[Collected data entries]
*****
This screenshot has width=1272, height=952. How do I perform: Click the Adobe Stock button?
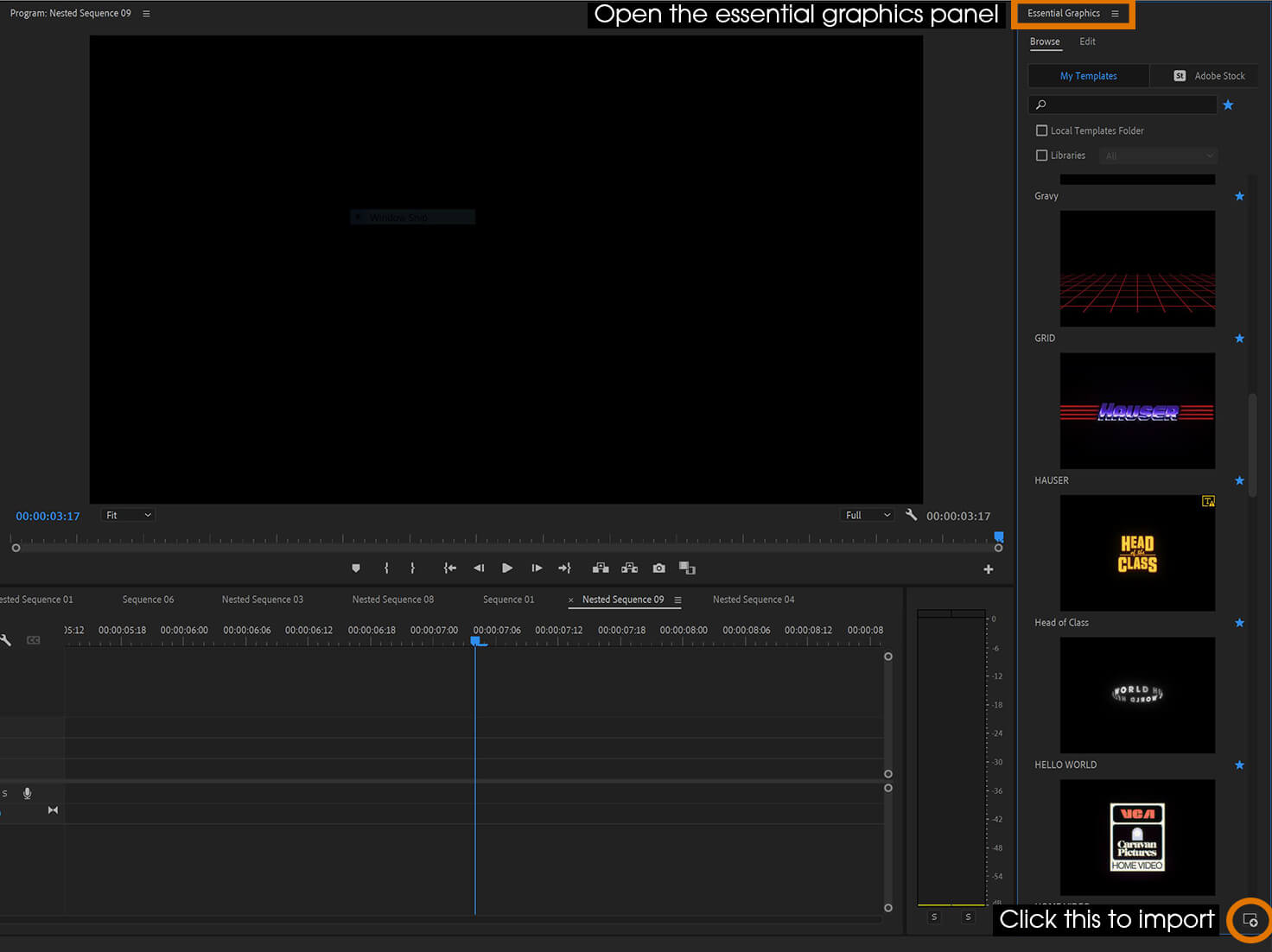pos(1208,76)
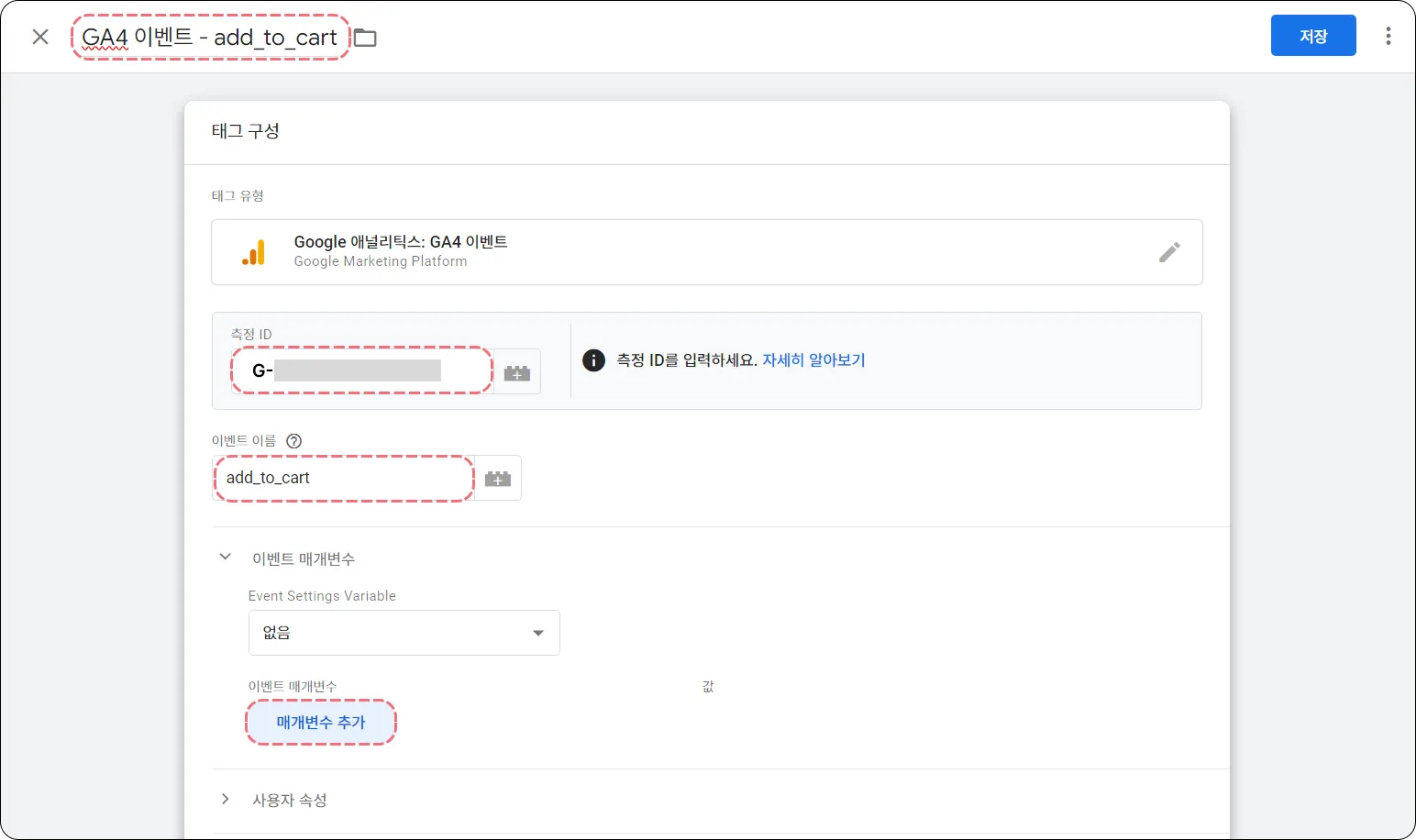1416x840 pixels.
Task: Open the 자세히 알아보기 link
Action: [x=813, y=360]
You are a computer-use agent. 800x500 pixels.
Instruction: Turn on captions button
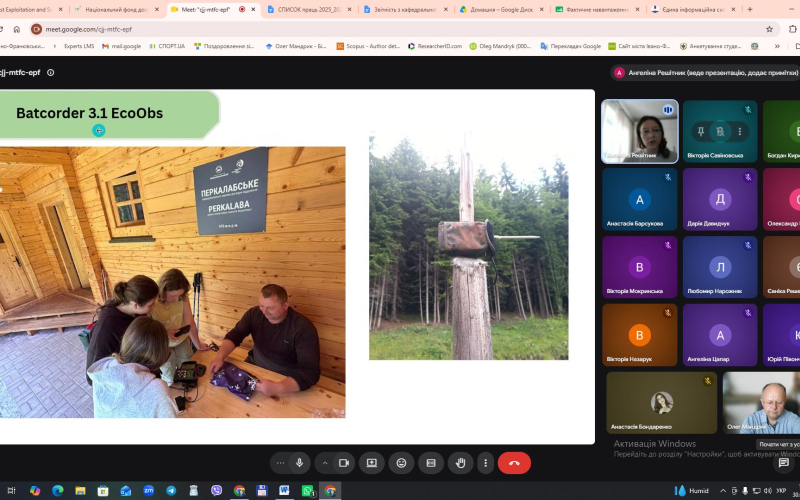click(x=431, y=463)
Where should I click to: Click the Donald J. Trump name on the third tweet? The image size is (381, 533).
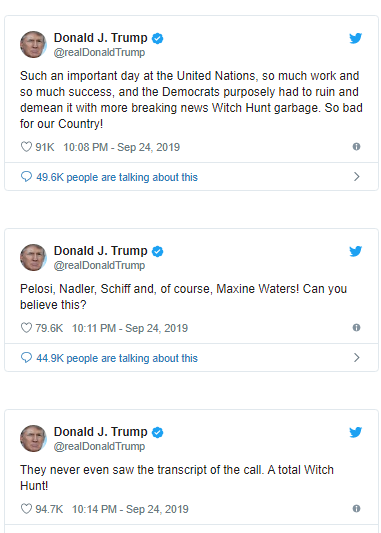(x=101, y=432)
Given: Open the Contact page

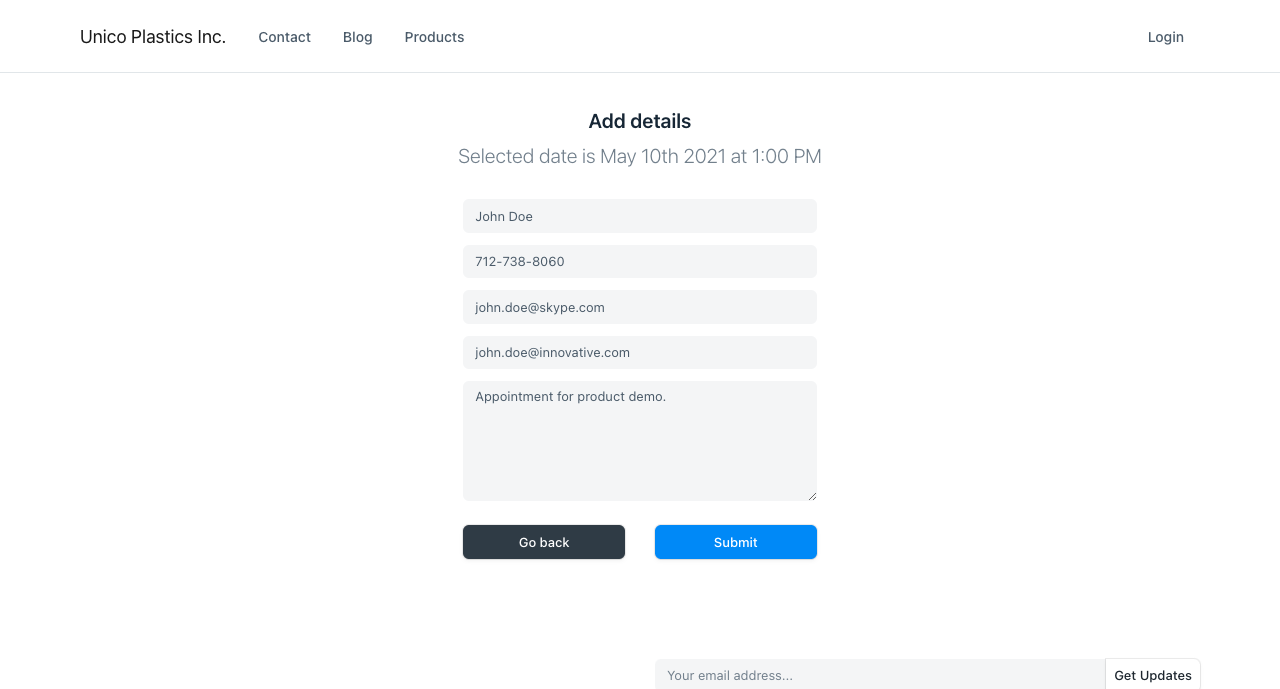Looking at the screenshot, I should click(285, 37).
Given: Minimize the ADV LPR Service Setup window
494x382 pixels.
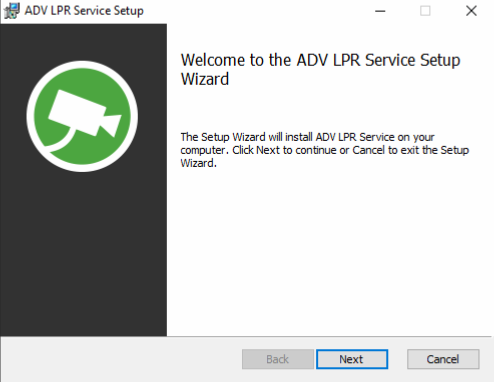Looking at the screenshot, I should pyautogui.click(x=380, y=11).
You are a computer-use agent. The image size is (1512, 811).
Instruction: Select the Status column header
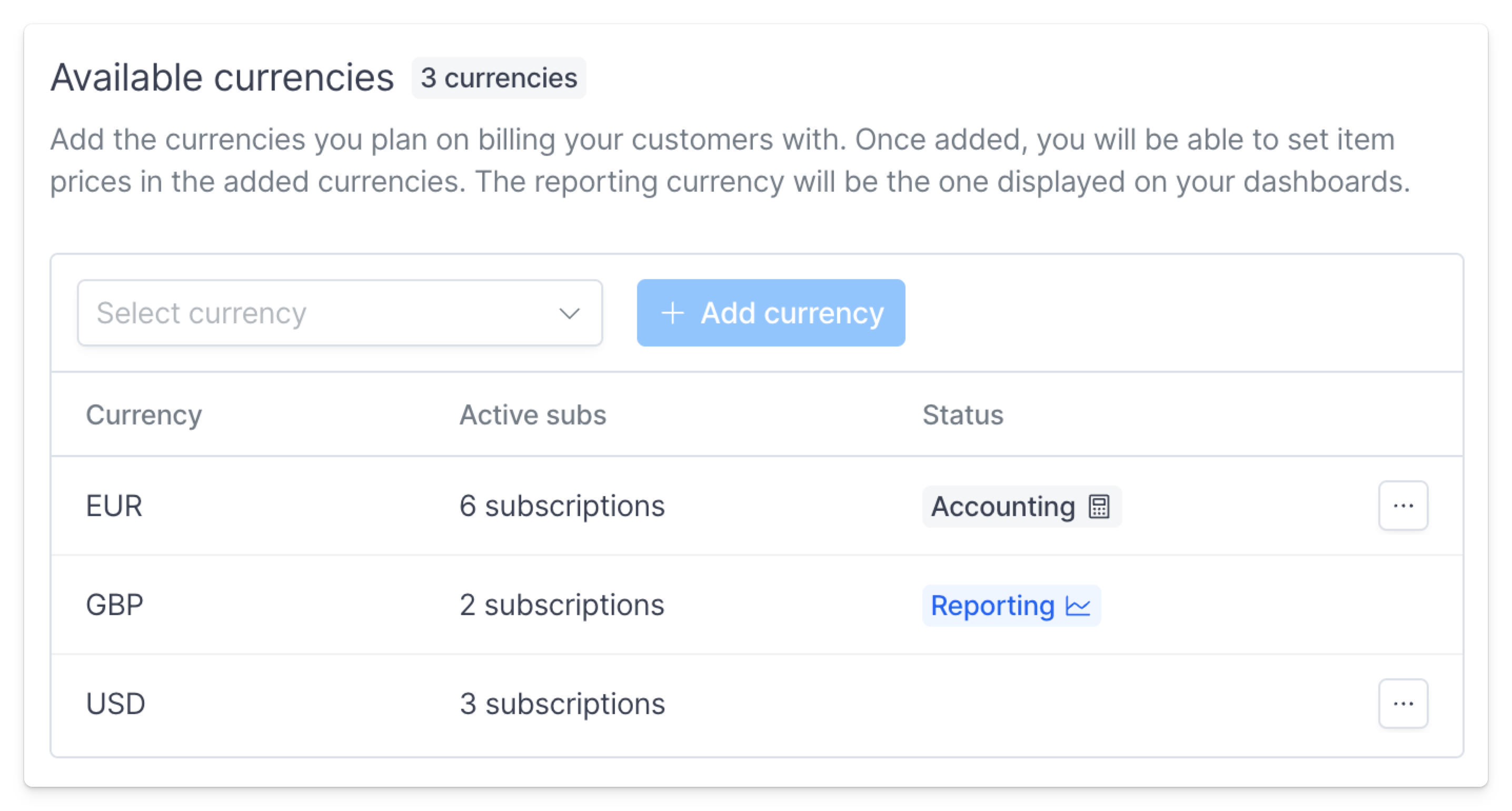pyautogui.click(x=962, y=414)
*****
→ What you need to do:
Quote all of the entries word for word, omitting any pictures.

→ Result for this task:
This screenshot has width=1272, height=952. How do I perform: Click the Adobe Stock button?
pos(1208,76)
1416x840 pixels.
Task: Open the 자세히 알아보기 link
Action: [x=813, y=360]
You are a computer-use agent. 800x500 pixels.
Instruction: Turn on captions button
click(x=431, y=463)
Where should I click to: Click the Donald J. Trump name on the third tweet? The image size is (381, 533).
(x=101, y=432)
Given: Open the Contact page

Looking at the screenshot, I should click(285, 37).
Given: Minimize the ADV LPR Service Setup window
494x382 pixels.
Looking at the screenshot, I should pyautogui.click(x=380, y=11).
You are a computer-use agent. The image size is (1512, 811).
Instruction: Select the Status column header
pyautogui.click(x=962, y=414)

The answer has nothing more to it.